> **Task objective**: From the review of Downey's novel, pull out the exact text that begins at the words "As Eastern religion" and ends after "is a result.".

Text shown Start Marker

But in Downey's novelistic Symposium, the philosophical wine is mainly poured from older bottles. Citing Nietzsche, the author avers that "self-love" is the source of all good in the world. With the romantics, he offers that ethical problems disappear in truth's recognition that it is simply beauty. And at one point, in a staged encounter with critic Lionel Trilling, Downey's protagonist extols a writing technique involving a solipsism so profound that even the self disappears.

As Eastern religion filtered down to the West's baby-boomers, its central idea of the world's illusoriness was taken too often not as a call for the discipline of detachment, but as party invitation to the world-as-a-stage, a field wholly open to manipulation. Post-modernism's endlessly self-involved, ironical pose is a result.

Yet beneath his novel's spangly, ill-fitting po-mo gown, Downey has a good yarn to spin. The main character's unfolding relationship with his writer-charge is nicely wrought. And amidst the philosophizing, Downey tosses out provocative gems: the contradictory roles that cultures lay out for the male are "The Big Impossible," like one-hand-clapping, a sort of Buddhist koan. Or that the pederast was preternaturally old when he was young, and his fascination with boys stems not from an impulse to be one again, but for the first time. Or that God, immortal, feels a lust for the death that evades Him, and so the world's unfolding is divine pornography.

Text shown End Marker
Data to examine Start Marker

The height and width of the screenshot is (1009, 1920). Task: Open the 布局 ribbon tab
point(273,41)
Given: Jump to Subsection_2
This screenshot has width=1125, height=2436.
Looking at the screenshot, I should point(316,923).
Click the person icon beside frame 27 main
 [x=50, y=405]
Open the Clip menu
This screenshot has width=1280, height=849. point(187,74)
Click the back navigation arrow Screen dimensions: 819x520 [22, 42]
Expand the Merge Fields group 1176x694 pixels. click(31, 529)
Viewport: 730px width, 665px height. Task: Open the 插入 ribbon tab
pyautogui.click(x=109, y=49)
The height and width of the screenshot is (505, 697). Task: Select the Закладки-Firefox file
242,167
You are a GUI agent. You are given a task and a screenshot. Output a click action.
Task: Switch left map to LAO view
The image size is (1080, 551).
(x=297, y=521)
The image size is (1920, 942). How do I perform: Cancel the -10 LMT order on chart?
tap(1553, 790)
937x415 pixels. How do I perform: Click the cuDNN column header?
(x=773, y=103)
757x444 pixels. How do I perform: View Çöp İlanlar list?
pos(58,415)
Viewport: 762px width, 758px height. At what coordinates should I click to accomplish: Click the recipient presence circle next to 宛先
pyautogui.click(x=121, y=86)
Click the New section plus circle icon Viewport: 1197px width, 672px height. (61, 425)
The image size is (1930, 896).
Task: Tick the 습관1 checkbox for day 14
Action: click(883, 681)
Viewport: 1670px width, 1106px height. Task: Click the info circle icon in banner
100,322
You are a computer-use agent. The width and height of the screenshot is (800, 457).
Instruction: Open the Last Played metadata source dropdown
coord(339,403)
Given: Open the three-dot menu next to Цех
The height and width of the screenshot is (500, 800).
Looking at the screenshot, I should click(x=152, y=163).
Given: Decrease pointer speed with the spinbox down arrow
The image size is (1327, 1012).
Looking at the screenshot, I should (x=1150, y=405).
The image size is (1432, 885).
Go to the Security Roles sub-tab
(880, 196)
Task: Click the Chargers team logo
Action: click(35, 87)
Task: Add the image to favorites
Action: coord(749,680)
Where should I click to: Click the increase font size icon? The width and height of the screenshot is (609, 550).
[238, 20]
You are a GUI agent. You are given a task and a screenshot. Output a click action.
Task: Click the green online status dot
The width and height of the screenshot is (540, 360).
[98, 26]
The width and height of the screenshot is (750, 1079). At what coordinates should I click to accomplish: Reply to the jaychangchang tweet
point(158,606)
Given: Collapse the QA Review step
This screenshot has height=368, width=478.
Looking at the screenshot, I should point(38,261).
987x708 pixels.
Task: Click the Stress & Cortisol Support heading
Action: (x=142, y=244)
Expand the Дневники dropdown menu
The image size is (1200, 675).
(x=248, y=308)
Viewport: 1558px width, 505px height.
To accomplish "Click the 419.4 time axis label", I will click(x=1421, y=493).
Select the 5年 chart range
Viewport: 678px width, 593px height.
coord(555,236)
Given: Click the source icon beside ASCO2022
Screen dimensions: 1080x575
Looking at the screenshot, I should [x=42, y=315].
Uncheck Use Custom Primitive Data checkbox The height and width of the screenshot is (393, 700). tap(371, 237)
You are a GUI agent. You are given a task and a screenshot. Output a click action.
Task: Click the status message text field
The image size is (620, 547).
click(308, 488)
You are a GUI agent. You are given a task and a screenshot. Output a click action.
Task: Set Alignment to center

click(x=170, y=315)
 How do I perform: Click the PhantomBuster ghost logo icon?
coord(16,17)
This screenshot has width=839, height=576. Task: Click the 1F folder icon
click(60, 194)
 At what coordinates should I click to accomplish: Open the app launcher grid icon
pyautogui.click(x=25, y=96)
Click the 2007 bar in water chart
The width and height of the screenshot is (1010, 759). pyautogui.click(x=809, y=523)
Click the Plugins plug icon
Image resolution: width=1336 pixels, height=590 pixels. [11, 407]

Data to examine End Marker

> **Answer**:
As Eastern religion filtered down to the West's baby-boomers, its central idea of the world's illusoriness was taken too often not as a call for the discipline of detachment, but as party invitation to the world-as-a-stage, a field wholly open to manipulation. Post-modernism's endlessly self-involved, ironical pose is a result.